To test, what is the first image that comes into your head as you read:

"Handsome man"

or

"Beautiful woman"

Different than what I wrote right? With one adjective and one noun, your mind spins a whole being into reality, complete with looks and and a personality, the paradigm of what you believe to be  "handsome" and "man", and/or "beautiful" and "woman". For those of you that created a handsome beautiful man woman, I applaud your creativity for it stretches far beyond my own.

Now, if we enter the realm of what I believe is poetry, it gets even simpler. I just made this poem up a couple seconds ago to serve as an example.

Your face
among the drifting cherry blossoms.
Do they enhance your beauty?
Or do you complete theirs?

I actually kinda like this one. I think I'll put it in after a few more edits.
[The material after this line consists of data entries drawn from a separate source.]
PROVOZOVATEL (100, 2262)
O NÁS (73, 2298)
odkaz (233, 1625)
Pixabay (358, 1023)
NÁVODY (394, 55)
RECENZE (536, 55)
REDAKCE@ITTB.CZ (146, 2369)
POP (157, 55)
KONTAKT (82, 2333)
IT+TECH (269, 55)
In this case, I have given you a simple image of floating cherry blossoms (it is Spring in Japan after all), and a face. The face is totally up to you, but because of the last couple of lines, it will be your lover, or the lover you wish you had. I personally like interplay between contrasts, which is the only thing I can think of most of the time, so that's what you get, the balance of beauty and the question of which one is the main and which one is the complement.

The most wonderful thing about poetry is that it's supposed to be deep. So hell, if you see an image that I never intended, props to you. Just give me the credit ;)

All in all, this is a rather late start to consider writing as a career, but Amy Tan first published The Joy Luck Club at 38 years old, which means I still have some time left. I'll just need to find a way to feed myself until then.

For those of you who have been published, in any medium, do you have tips for a hopeful writer?